I have these lily pipes. I actually have the mini in flow running on my tank right now. 
13mm Glass Lily Pipe Inflow & Outflow for 12/16mm Tubing - Nano Aquarium Planted Tank Aquascaping https://www.amazon.com/dp/B01MPXD5RR/ref=cm_sw_r_cp_apip_eDLxOrxR9kMtH

This is the set I have. I do not use the jet outflow since I'm using a viv lily for my outflow. I have no complaints with these. Quality is pretty good imo. Remember, these are glass so they are fragile. Regardless of the brand. I also tried their spin pipe. The only reason I returned it was because I ended up not using it. Other than that every single pipe I have received came really well packaged. 

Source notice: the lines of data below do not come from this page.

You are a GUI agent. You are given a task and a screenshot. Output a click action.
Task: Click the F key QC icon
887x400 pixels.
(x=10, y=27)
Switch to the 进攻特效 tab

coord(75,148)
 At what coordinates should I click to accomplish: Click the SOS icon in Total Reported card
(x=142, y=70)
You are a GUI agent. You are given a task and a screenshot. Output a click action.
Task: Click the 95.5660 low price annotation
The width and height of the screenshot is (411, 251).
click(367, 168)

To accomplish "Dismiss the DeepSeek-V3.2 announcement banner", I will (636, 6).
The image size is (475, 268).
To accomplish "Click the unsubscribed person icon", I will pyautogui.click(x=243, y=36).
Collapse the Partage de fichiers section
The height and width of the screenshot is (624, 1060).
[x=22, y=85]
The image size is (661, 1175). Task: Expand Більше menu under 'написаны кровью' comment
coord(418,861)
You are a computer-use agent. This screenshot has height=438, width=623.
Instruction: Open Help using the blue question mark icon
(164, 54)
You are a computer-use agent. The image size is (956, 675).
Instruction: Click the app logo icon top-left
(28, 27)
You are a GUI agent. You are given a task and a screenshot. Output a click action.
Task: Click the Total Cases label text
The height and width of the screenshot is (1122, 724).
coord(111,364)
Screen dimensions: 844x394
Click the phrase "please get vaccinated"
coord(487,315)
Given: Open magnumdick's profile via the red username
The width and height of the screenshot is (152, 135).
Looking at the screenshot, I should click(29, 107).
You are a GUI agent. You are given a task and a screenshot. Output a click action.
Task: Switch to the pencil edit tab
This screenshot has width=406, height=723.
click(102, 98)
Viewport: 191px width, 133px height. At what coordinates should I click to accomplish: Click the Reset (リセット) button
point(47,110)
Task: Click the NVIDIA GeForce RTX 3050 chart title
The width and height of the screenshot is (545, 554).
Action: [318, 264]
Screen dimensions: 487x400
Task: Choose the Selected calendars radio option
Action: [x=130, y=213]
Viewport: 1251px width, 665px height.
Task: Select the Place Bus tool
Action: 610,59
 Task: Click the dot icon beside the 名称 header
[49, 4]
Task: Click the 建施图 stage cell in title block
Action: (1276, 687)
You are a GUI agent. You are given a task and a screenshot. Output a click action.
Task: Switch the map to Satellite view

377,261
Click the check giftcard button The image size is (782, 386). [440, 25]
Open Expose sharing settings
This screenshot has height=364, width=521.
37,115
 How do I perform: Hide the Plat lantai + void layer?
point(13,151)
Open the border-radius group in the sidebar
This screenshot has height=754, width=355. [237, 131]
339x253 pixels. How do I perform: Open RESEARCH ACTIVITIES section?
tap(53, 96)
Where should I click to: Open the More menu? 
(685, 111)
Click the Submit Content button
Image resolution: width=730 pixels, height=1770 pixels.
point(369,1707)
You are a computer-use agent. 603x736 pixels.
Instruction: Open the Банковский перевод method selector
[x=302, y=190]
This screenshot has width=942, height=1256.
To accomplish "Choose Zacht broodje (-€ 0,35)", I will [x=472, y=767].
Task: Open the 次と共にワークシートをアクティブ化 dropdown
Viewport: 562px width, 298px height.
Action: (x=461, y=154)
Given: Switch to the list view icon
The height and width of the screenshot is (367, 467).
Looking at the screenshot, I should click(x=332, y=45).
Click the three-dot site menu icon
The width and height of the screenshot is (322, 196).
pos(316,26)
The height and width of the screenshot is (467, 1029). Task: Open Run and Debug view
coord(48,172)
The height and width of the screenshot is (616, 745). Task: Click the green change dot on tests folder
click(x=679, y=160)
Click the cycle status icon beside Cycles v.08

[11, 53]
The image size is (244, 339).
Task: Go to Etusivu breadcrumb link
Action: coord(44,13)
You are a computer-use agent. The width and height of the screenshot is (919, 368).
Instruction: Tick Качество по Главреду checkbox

Sent from my iPhone using Tapatalk


----------



## jellopuddinpop (Dec 12, 2016)

I have the 17mm Jardli Lily pipes, and they seemed to be reasonable quality. They’re not ADA, but they were relatively sturdy. Just treat them gently, and you should be fine.


----------



## JJBTEXAS (Jul 8, 2013)

I have Jardli 17mm lily pipes and I'm happy with them so far.


----------



## [email protected] (Jan 8, 2010)

Korilakkuma Which one broke ? I will bet it was the the inflow near the slots


----------



## Korilakkuma (Jun 6, 2017)

[email protected] said:


> Korilakkuma Which one broke ? I will bet it was the the inflow near the slots


You are correct. LOL


----------



## KingKoopa512 (Jan 28, 2016)

I have some and they are fine they basically do nothing just cosmetic

Sent from my Z981 using Tapatalk


----------



## [email protected] (Jan 8, 2010)

I used to be a glass blower , Making scientific glassware , The reason they brake there is its the glass has not been flame polished . Any time u make a scratch in glass it will break at its weakest point . Think of a regular glass cutter it makes a stress line and thats where the break will start


----------



## aubie98 (Apr 22, 2017)

Thanks all for the insight, went ahead and ordered the 13 mm mini input and the 10 mm mini spin output for my planned nano tank. They came today and look sturdy enough provided I don't do anything too clumsy (which unfortunately is kinda my MO).


----------



## JJBTEXAS (Jul 8, 2013)

aubie98 said:


> Thanks all for the insight, went ahead and ordered the 13 mm mini input and the 10 mm mini spin output for my planned nano tank. They came today and look sturdy enough provided I don't do anything too clumsy (which unfortunately is kinda my MO).


Good luck! Hope you're as happy with yours as I have been.

WAREAGLE!


----------



## aubie98 (Apr 22, 2017)

JJBTEXAS said:


> Good luck! Hope you're as happy with yours as I have been.
> 
> WAREAGLE!


war eagle indeed!


----------